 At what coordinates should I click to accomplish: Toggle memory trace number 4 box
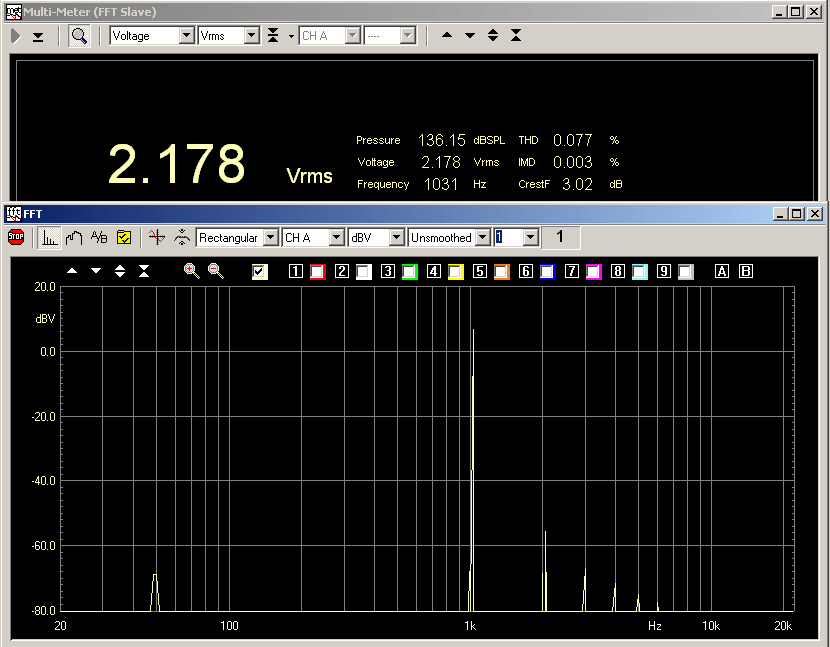coord(433,272)
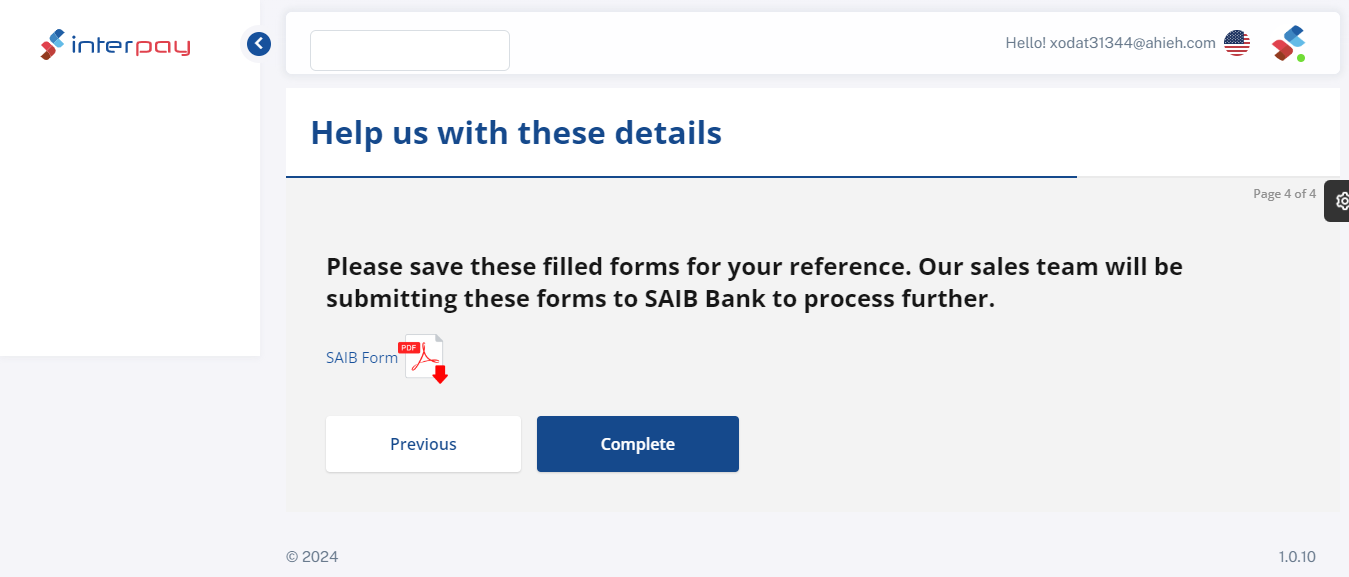Click the blue form progress bar
The height and width of the screenshot is (577, 1349).
pyautogui.click(x=681, y=177)
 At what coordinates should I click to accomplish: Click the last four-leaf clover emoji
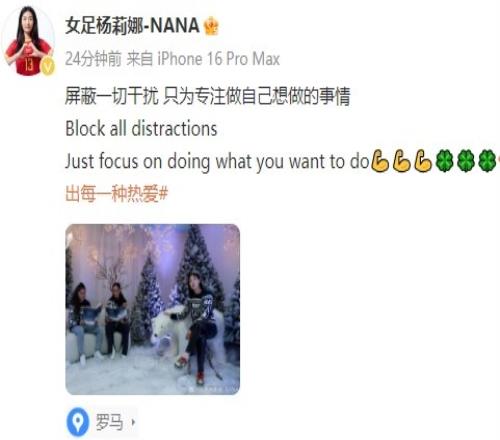click(x=487, y=161)
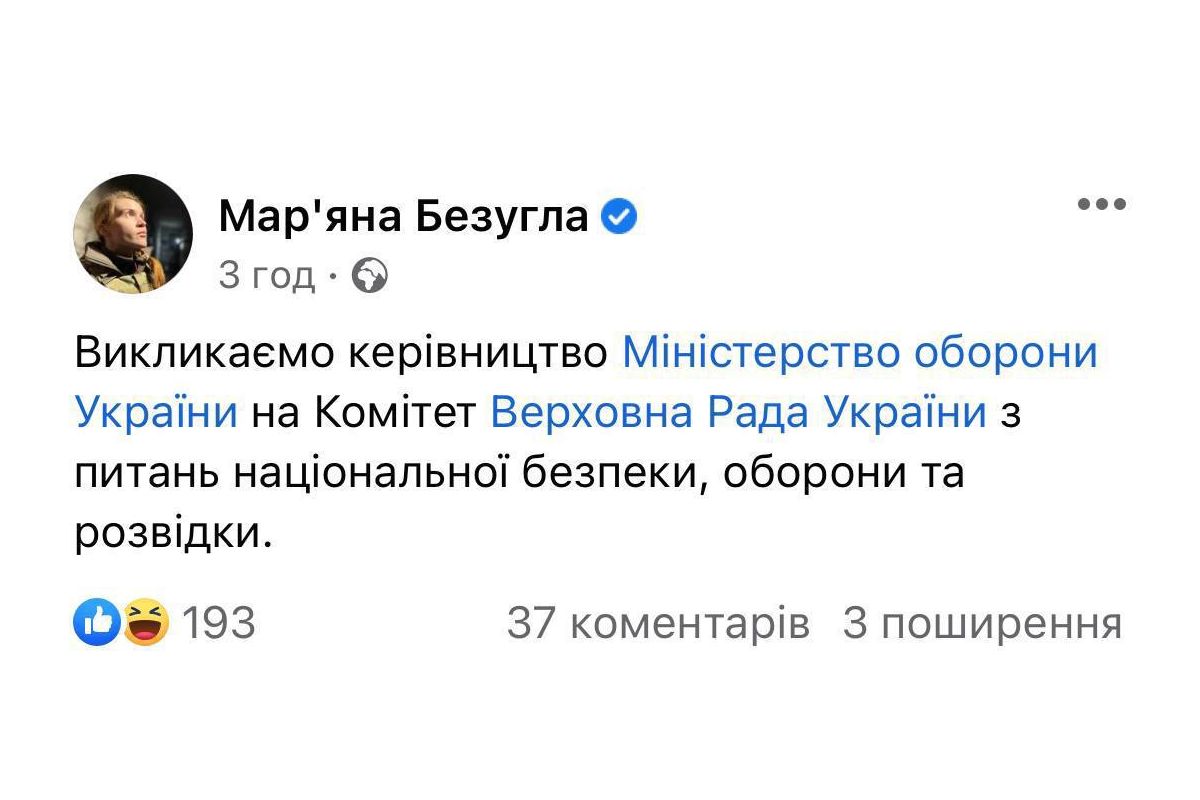Open Мар'яна Безугла's profile picture
This screenshot has width=1200, height=800.
coord(132,234)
--------------------------------------------------
Pull out every line of the listing above that contains the word "accomplish", copying each line in full. Case counts.

 At what coordinates should I click to accomplish: Toggle memory trace number 4 box
 At what coordinates should I click to accomplish: Click the last four-leaf clover emoji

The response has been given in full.